### Recorded data
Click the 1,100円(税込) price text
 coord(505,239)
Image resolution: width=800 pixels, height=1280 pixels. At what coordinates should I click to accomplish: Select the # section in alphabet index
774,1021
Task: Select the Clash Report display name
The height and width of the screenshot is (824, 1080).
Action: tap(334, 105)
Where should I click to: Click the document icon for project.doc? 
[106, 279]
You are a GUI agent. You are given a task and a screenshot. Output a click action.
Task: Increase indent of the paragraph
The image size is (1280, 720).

### Your instructions
Copy every one of the entries above verbatim, line by line, without any alteration.

### Output of the exercise
Click the 1,100円(税込) price text
 coord(505,239)
Image resolution: width=800 pixels, height=1280 pixels. At what coordinates should I click to accomplish: Select the # section in alphabet index
774,1021
Task: Select the Clash Report display name
The height and width of the screenshot is (824, 1080).
Action: tap(334, 105)
Where should I click to: Click the document icon for project.doc? 
[106, 279]
You are a GUI agent. You are given a task and a screenshot. Output a click action.
Task: Increase indent of the paragraph
The image size is (1280, 720).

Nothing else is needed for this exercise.